# Prompt A
Copy the stretch of the article on Elisha's bears and Judah's lion from "Such scoffing is" through "of the mockers.", word for word.
# Prompt B
In the article on Elisha's bears and Judah's lion, what did the young men mean when they told Elisha "Go on up, baldy!"? Answer in one to three sentences.

GEMS FROM THE OLD TESTAMENT
Most people seem fascinated by contests, whether they be athletic games, car races, or spelling bees.
TV programming has brought us fight-to-the-death encounters between mongooses and cobras, alligators and Burmese pythons. They once even showed a fight between a bear and bull. The poor bull didn’t last long. Holy Scripture also references many animals, including bears and lions. Who would win in a contest between these two opponents?
In one corner are Elisha’s bears. As the prophet was traveling up from Jericho to Bethel (2 Kings 2:23-25), he was met by a gang of young men. They mocked Elisha saying, “Go on up, baldy!” Their mockery was not based on Elisha’s uphill walk, but rather was a reference to Elijah’s recent ascension. Thus, they were challenging God’s prophet to follow suit, as if the ascension were a joke.
Such scoffing is not unusual; even Jesus was mocked. But this time something dramatic happened. Elisha “pronounced a curse on them in the name of the Lord” (v. 24), after which two female bears appeared out of the woods and mauled forty-two of the mockers.
Some today might say this was overkill, but surely the gang of young men had sinned against God and His Law. And the wages of sin brings the curse of the Law, which is death. In this case, the bears were instruments of God’s judgment. Elisha’s bears: formidable foes indeed—representing God’s Law-curse on sinful mankind.
In the other corner we find Judah’s lion. In Genesis 49:9, we read of Jacob blessing his son Judah and calling him a “lion’s cub.” God’s covenant blessing would be carried forward by Judah and his tribe. As a lion, the tribe would be strong and not to be messed with. From this tribe the great King David would be born, and later David’s much greater Son—Jesus of Nazareth.
Fast-forward to the Book of Revelation. In his second vision of heaven, St. John saw God on His throne with a rolled-up scroll in His hand. John wept because he thought there was no one in all creation who could open this scroll representing the future. But then John was comforted, “Do not weep. Behold, the Lion of the tribe of Judah, the Root of David has prevailed.” (Revelation 5:5) And then John saw One as a Lamb open the seals. The very One promised, mocked, crucified, and arisen is now reigning triumphantly with all authority and control over the future. Elisha’s bears vs. Judah’s Lion: this promises to be quite a contest.
But it turns out to be no contest at all—quite literally. For the Gospel-Lion testified, “Do not think that I came to destroy the Law. . . . I did not come to destroy but to fulfill.” (Matthew. 5:17) The Lion Who is the Root perfectly kept God’s Law for us, and now offers the world His righteousness. The Lion Who is the Lamb atoned for all sin and now offers His forgiveness to all. Elisha’s bears and Judah’s Lion were never in competition, but are always complementary. The Law-bears show us our sin and need of a Savior; the Gospel-Lion is that redeeming, triumphant Savior.
Speaking of contests, there was one that was to the death. St. John explained, “For this purpose the Son of God was manifested, that He might destroy the works of the devil.”
(1 John 3:8) So it was Judah’s Lion against the roaring lion, with both opponents using the same weapon: the cross. When Jesus died there, the devil thought he had won. But with His death, the Redeemer crushed Satan’s power, delivering us from the curse of sin, death, and the Law. How can we not roar with the thousands in heaven: “Blessing and honor and glory and power Be to Him who sits on the throne, And to the Lamb,—the great Lion of Judah—forever and ever!” (Revelation 5:13)
David Fuerstenau is pastor of Holy Truth Lutheran Church in Ketchikan, Alaska.

# Records provided
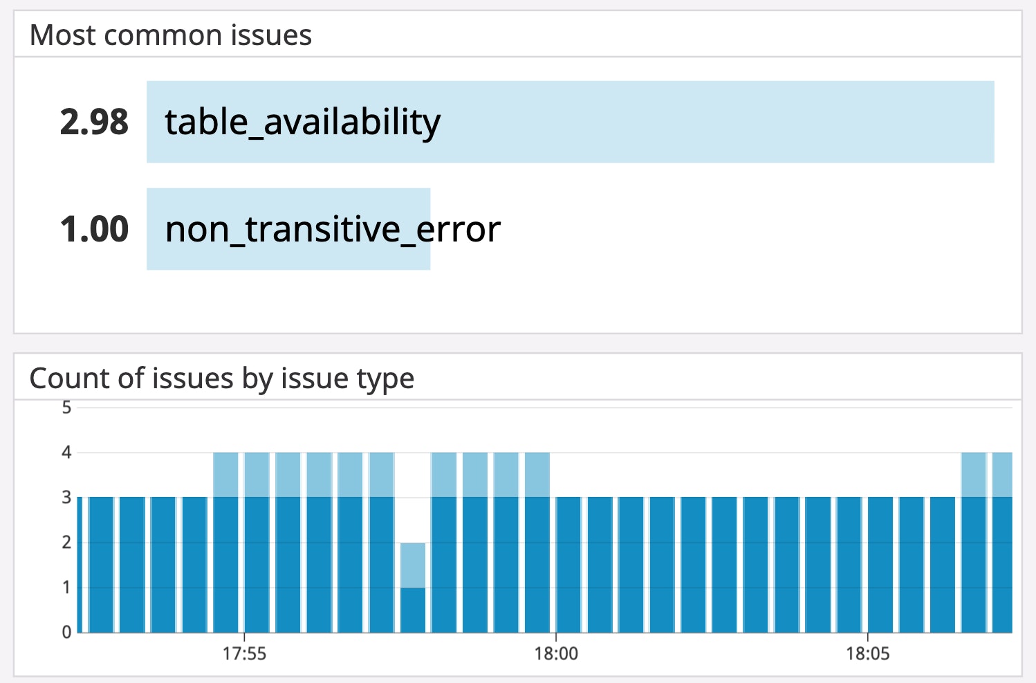
Task: Open the "Count of issues by issue type" title
Action: point(221,379)
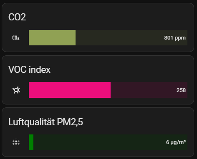Image resolution: width=197 pixels, height=159 pixels.
Task: Click the green filled PM2,5 bar
Action: point(31,142)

# Task solution A
Such scoffing is not unusual; even Jesus was mocked. But this time something dramatic happened. Elisha “pronounced a curse on them in the name of the Lord” (v. 24), after which two female bears appeared out of the woods and mauled forty-two of the mockers.

# Task solution B
The taunt was not about Elisha's uphill walk but referred to Elijah's recent ascension. The young men were challenging God's prophet to follow Elijah up, as if the ascension were a joke.